Die Aufgaben:
A) Beantworte zum Text über den britischen Bergarbeiterstreik die folgenden Fragen:
(i) Wie viele Jahrzehnte liegt der grosse Streik laut Text zurück?
(ii) Wessen grössten Triumph nennt der Text das Ergebnis, unter dem die Kohlereviere noch leiden?
(iii) Wem wird laut dem Zitat in Klammern nie vergeben?
B) Setze den Text über den britischen Bergarbeiterstreik nach seinem letzten Satz fort.

Textauszug:

▼

Dreissig Jahre Bergarbeiterstreik: «Jetzt hungern die Leute wieder – wie damals»
Drei Jahrzehnte nach dem grossen Streik leiden die ehemaligen britischen Kohlereviere noch immer unter Margaret Thatchers grösstem Triumph. Die Industrie ist verschwunden, die Gemeinschaften sind zerstört. Auch in Europa wäre vieles anders gekommen, hätten die Bergarbeiter damals gewonnen.
Nein, der grosse Kampf sei nicht umsonst gewesen. Darin waren sich alle einig. Gewiss, er endete mit einer Niederlage. Aber er habe auch gezeigt, was Solidarität und Widerspruchsgeist bewirken können. Ein paar Fehler seien zwar gemacht worden, aber eine Chance auf Erfolg habe es angesichts der Kräfteverhältnisse nie gegeben, wie man heute wisse: die langfristige Planung der Tory-Regierung, das massive Vorgehen der Behörden und der Polizei, dann die Streikbrecher («Denen vergeben wir nie!»), dazu die abwartende Haltung der Labour-Partei und vieler Gewerkschaften – und trotzdem: «Heute feiern wir, dass wir es damals gewagt haben, Margaret Thatcher die Stirn zu bieten!»

▲

Aufgelistetes Material:

▼

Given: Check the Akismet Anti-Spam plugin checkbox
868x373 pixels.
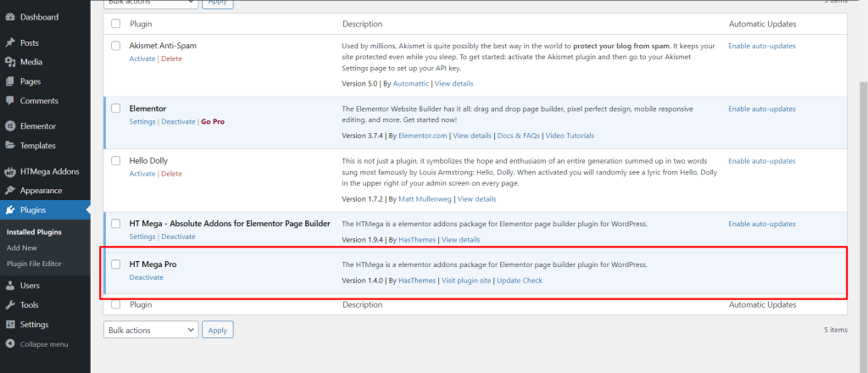Looking at the screenshot, I should pos(116,46).
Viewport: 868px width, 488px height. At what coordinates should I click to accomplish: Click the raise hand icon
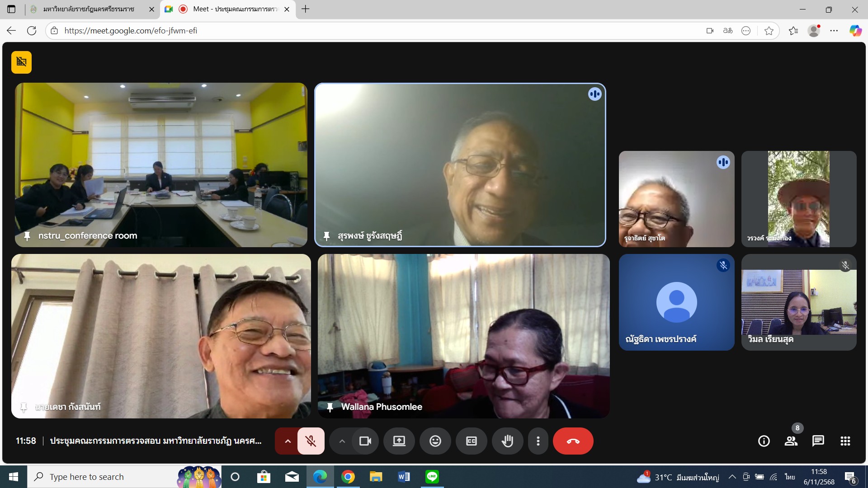[x=507, y=441]
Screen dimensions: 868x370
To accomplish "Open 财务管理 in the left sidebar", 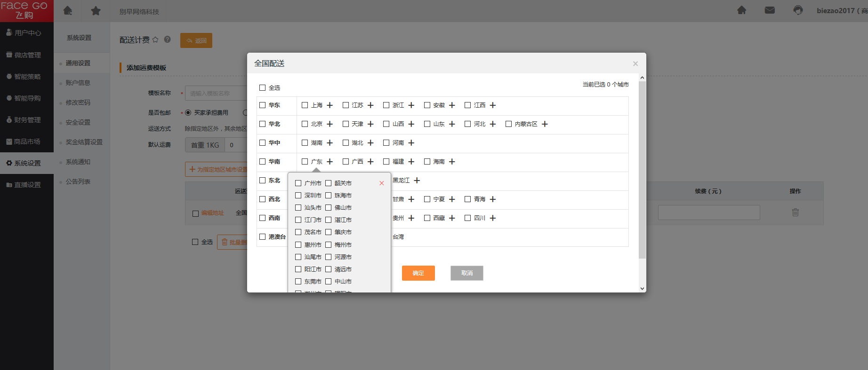I will click(27, 120).
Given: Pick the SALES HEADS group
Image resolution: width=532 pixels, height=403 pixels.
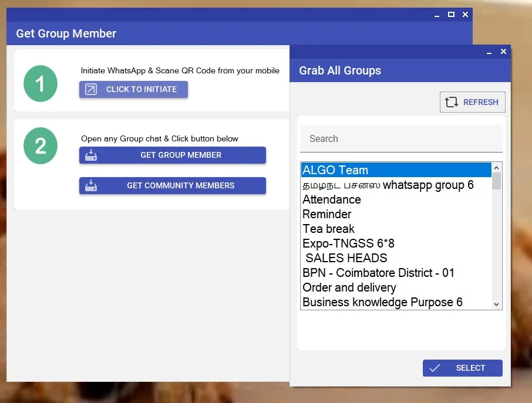Looking at the screenshot, I should tap(346, 258).
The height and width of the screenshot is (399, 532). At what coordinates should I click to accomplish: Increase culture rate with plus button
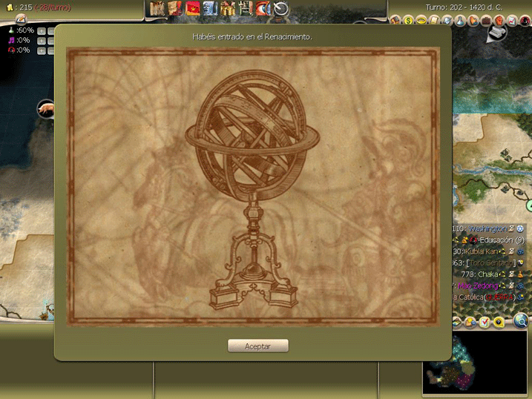point(42,41)
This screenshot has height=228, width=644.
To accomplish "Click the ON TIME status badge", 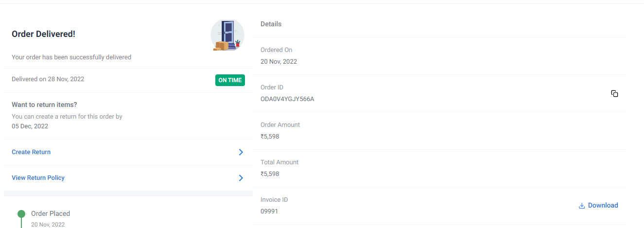I will (x=230, y=80).

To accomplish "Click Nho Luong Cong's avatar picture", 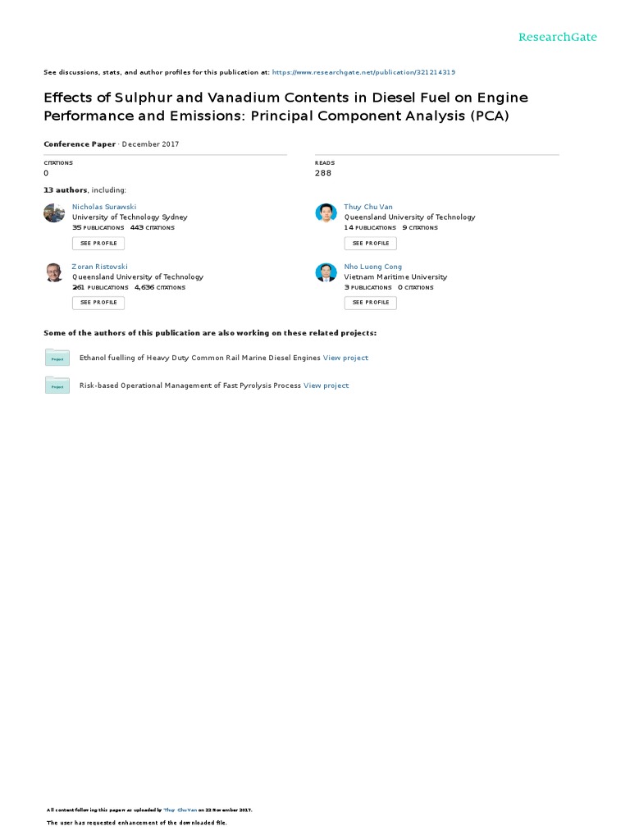I will [326, 272].
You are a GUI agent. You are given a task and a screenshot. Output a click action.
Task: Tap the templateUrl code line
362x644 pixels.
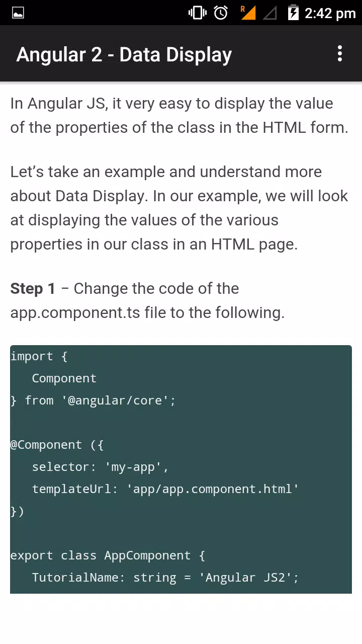coord(165,489)
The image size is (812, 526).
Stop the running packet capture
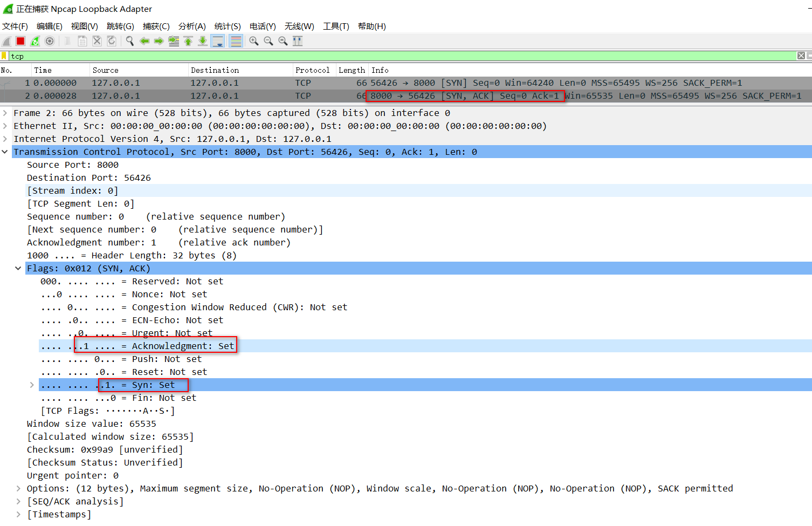pos(20,41)
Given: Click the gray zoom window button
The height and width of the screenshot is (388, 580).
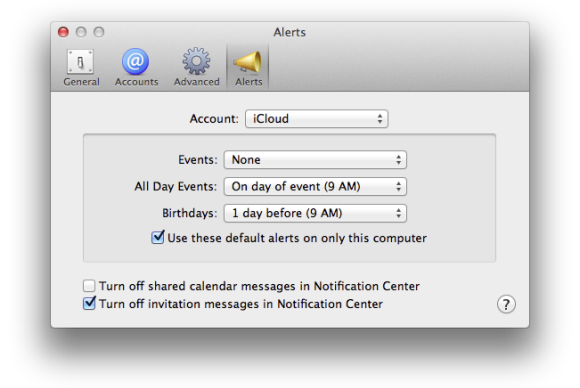Looking at the screenshot, I should 99,32.
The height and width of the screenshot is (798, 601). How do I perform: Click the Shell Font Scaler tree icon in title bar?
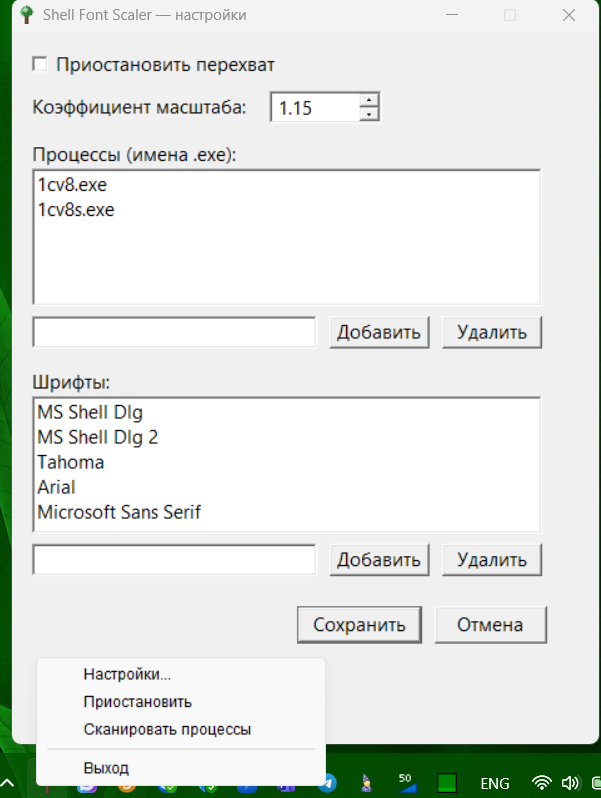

▲

Antworten je Aufgabe:
A)
(i) Drei Jahrzehnte.
(ii) Margaret Thatchers.
(iii) Den Streikbrechern.

B)
Der Saal im Rugby Football Club von Pontypridd, Südwales, ist gerammelt voll. Weit über hundert Leute sitzen an den Tischen, ehemalige Bergarbeiter und ihre Frauen, die aus den umliegenden Tälern gekommen sind, viele alte Gewerkschafter aus anderen Branchen und ein paar Jugendliche. Sie bedienen sich für zehn Pfund Eintritt am Buffet, das Freiwillige vorbereitet haben (der Überschuss geht an den lokalen Bergarbeiterhilfsfonds). Sie kaufen Tombolalose (zu gewinnen gibt es ein paar Flaschen Whisky). Sie wippen zur Blasmusik der preisgekrönten Brass Band Cory aus dem Rhondda Valley, einst das Zentrum des südwalisischen Bergbaus. Und sie hören die Reden von Labour-Abgeordneten und den wenigen noch amtierenden Funktionären der einst grossen National Union of Mineworkers (NUM), die alle noch einmal, mitunter von Applaus unterbrochen, die Ereignisse vor dreissig Jahren Revue passieren lassen.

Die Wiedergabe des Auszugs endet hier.